Poder local e saúde em Portugal
O regime ditatorial que perdurou ao longo de mais de 4 décadas no último
século, em que tudo era controlado pelo Estado (Estado-Providência),
desresponsabilizava e minimizava a capacidade de intervenção e iniciativa dos
cidadãos, desmobilizava, ou mesmo punia, qualquer tentativa de participação.
A implantação da democracia veio atribuir às autarquias um papel de gestão em
alguns domínios sociais, como a educação nos primeiros anos de escolaridade e a
ação social. A conscientização por parte das autarquias sobre o papel que têm
na saúde dos munícipes e as expectativas que estes passaram a ter acerca da
proteção, que consideram ser-lhes devida ao votarem num elenco governativo,
está a levar progressivamente a uma maior responsabilização neste domínio. Os
profissionais de várias áreas, os cidadãos e suas organizações têm vindo a
debruçar-se sobre as ações e os mecanismos que podem favorecer ou prejudicar a
saúde, tendo em conta que o Estado-Providência está em declínio e que o poder
local terá de assumir a liderança dos processos conducentes ao bem-estar das
populações que fazem parte do seu território.
O envolvimento dos municípios nas questões tradicionalmente entendidas como do
setor da saúde está longe da expressão que assume noutros países. Só desde há
cerca de duas décadas um número relativamente pequeno de autarquias se tem
vindo a empenhar, explicitamente, nesta vertente da vida dos cidadãos. O
envolvimento, como é de esperar, tem implicações no desenho das políticas, na
governação e na intervenção direta. Recentemente, no âmbito da Reforma dos
Cuidados de Saúde Primários, alguns municípios iniciaram a colaboração com as
Unidades de Saúde Pública na identificação dos principais problemas de saúde e
no planeamento das intervenções.

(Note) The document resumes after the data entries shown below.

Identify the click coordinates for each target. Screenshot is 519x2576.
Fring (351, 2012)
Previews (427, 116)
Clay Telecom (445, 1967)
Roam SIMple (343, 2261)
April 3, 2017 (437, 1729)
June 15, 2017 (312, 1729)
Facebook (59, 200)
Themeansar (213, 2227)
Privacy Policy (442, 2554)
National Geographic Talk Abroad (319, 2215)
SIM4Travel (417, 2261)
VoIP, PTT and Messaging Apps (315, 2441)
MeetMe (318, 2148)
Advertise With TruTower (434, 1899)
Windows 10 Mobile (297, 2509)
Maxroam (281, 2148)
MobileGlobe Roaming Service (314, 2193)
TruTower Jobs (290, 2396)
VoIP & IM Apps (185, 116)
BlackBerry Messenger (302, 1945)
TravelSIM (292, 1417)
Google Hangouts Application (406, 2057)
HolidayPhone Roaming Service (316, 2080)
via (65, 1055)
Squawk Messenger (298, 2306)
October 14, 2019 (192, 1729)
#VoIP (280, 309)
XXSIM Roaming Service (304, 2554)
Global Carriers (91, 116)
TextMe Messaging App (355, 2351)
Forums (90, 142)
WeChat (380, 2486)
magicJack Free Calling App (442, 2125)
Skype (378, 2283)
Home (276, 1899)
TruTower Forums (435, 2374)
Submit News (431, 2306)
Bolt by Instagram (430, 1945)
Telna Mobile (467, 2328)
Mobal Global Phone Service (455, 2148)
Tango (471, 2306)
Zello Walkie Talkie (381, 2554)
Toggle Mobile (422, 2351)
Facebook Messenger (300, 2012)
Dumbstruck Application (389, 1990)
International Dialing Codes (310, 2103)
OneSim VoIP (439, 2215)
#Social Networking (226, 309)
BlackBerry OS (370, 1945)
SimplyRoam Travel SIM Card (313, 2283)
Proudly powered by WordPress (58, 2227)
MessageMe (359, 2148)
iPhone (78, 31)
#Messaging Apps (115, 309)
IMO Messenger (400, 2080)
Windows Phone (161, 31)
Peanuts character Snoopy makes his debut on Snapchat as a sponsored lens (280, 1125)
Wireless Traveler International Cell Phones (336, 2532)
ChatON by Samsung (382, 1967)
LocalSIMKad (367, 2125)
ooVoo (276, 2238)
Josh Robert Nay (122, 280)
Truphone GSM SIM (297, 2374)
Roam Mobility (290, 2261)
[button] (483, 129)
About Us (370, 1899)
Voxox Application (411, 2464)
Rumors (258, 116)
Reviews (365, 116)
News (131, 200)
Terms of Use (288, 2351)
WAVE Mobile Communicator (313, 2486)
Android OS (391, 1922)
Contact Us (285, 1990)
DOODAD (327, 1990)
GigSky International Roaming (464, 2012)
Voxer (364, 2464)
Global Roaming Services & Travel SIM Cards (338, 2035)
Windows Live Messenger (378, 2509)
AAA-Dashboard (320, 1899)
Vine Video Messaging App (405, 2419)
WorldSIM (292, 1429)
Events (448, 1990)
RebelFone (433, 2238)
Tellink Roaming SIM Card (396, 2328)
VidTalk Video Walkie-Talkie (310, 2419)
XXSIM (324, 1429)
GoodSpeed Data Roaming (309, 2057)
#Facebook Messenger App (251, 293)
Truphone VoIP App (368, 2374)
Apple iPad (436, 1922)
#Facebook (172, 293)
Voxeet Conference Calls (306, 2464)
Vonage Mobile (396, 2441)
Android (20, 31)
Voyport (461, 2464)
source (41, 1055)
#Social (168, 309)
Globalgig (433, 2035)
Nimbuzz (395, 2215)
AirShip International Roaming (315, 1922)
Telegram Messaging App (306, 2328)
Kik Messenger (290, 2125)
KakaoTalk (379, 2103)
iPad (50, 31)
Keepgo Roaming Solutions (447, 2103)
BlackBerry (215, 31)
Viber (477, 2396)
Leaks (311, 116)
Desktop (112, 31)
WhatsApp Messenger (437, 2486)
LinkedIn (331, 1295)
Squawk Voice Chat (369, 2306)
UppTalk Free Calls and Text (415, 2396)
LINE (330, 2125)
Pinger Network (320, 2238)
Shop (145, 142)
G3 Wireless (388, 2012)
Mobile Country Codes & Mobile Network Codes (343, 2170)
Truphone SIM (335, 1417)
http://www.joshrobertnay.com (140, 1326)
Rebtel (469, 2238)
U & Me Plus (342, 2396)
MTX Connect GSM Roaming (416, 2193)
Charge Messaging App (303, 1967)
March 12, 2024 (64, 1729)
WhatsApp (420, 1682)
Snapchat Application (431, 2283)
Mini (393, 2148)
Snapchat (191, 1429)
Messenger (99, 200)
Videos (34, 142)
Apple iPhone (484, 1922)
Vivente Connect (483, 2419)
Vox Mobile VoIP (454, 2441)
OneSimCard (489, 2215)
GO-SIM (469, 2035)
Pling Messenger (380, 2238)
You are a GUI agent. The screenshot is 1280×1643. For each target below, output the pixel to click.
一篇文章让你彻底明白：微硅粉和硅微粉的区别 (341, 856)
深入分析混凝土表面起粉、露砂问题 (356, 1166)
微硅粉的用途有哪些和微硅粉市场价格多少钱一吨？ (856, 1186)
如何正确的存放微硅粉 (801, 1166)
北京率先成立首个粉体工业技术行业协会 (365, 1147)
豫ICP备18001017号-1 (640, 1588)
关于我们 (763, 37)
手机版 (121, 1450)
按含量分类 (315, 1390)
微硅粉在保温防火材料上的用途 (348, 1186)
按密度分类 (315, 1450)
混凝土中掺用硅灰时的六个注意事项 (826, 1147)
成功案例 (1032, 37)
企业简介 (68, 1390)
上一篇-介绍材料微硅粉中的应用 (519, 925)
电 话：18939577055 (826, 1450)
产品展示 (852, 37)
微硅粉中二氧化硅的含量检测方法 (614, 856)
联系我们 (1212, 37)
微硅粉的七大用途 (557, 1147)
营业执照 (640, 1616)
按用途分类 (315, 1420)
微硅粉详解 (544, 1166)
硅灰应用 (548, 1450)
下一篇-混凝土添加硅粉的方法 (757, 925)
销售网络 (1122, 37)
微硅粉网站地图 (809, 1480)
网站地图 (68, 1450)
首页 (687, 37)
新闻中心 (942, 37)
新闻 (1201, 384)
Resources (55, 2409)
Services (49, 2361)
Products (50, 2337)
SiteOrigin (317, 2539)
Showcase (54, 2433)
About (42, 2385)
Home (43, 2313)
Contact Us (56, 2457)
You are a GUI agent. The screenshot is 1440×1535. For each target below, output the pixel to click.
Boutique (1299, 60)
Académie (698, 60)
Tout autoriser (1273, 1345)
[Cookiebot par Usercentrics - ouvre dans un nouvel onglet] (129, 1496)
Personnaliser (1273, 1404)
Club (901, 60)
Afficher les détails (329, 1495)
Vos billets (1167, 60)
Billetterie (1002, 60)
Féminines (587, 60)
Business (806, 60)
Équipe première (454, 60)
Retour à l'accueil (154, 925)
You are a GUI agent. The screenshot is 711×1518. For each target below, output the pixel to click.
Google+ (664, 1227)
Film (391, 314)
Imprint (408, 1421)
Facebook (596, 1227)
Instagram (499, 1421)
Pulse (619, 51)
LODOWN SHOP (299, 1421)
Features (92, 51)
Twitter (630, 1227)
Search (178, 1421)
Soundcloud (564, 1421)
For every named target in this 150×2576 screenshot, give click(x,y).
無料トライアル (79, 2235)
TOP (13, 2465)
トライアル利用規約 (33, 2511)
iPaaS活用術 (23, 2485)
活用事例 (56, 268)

Atualmente, assiste-se, em simultâneo, à
continuação da implementação da Reforma que, embora visando uma maior equidade
no acesso e na proximidade dos prestadores de cuidados aos cidadãos, na linha
da conferência de Alma-Ata19, se confronta, agora, com a ativa procura de
contenção nas despesas do setor, encerrando-se serviços e criando-se mecanismos
de dissuasão da procura. Neste cenário, surgem iniciativas de algumas
autarquias na oferta de serviços alternativos às populações, ao mesmo tempo que
começam a aparecer estudos de avaliação económica e de impacto que analisam a
possibilidade de gestão dos serviços de saúde por parte dos municípios20.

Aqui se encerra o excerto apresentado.